This theorem means we can sort the elements of a set $X$ into distinct equivalence classes. Note that all the equivalence classes we found in the previous section are disjoint.

The map $p:X\to X/\sim$ which maps elements to their equivalence classes is often called the canonical projection and will continue to appear in your later studies³³ 3 In particular, your algebra courses. If you are interested, you may want to read about quotient spaces.. By Theorem 8.42, $p(x)$ is a surjective map which can be used to decompose any function into the composition of a surjective and injective function.

Proposition 8.44.

Let $f:A\to B$ be a function and consider the equivalence relation $\sim$ on $A$ where $a\sim b$ if and only if $f(a)=f(b)$ for $a,b\in A$ .

Define the function $i:A/\sim\to B$ where $i([a])=f(a)$ . Then $i$ is injective and $f=i\circ p$ where $p:A\to A/\sim$ is the canonical projection.

Proof.

We first show that the function $i:A/\sim\to B$ where $i([a])=f(a)$ is injective.

Assume $[a],[b]\in A/\sim$ such that $i([a])=i([b])$ . To prove injectivity, we want to show $[a]=[b]$ .

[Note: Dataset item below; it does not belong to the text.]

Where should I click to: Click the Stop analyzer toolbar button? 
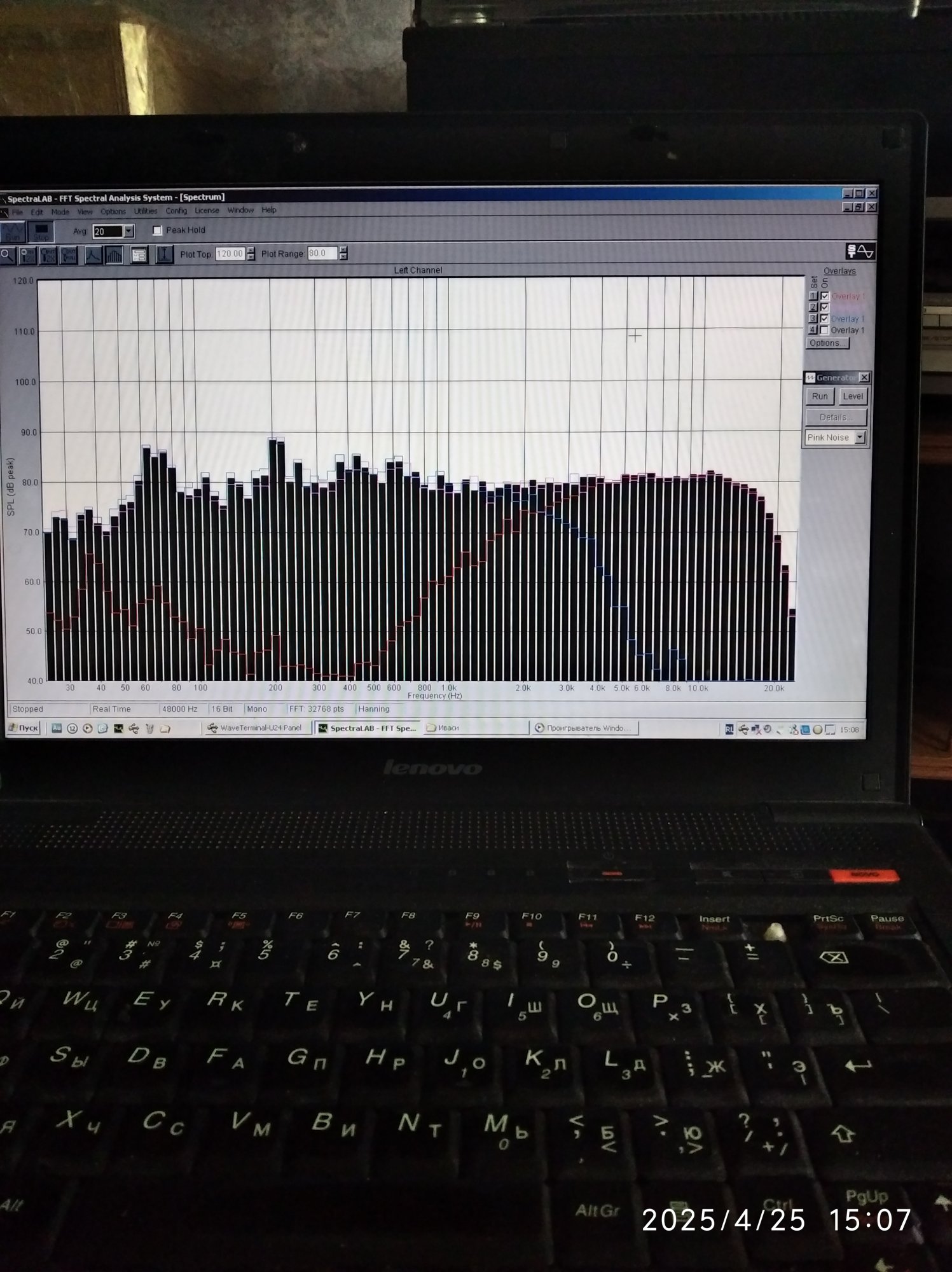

By definition of $i$ , if $i([a])=i([b])$ , then $f(a)=f(b)$ so, by definition of the equivalence relation $\sim$ , we necessarily have $a\sim b$ . However, by Theorem 8.42, this means $[a]=[b]$ . Hence, we have shown $i$ is an injective function.

Finally, we consider $i\circ p:A\to B$ . Then, for $a\in A$ , $(i\circ p)(a)=i([a])=f(a)$ so $i\circ p=f$ and any function can be decomposed into the composition of a surjective and injective function.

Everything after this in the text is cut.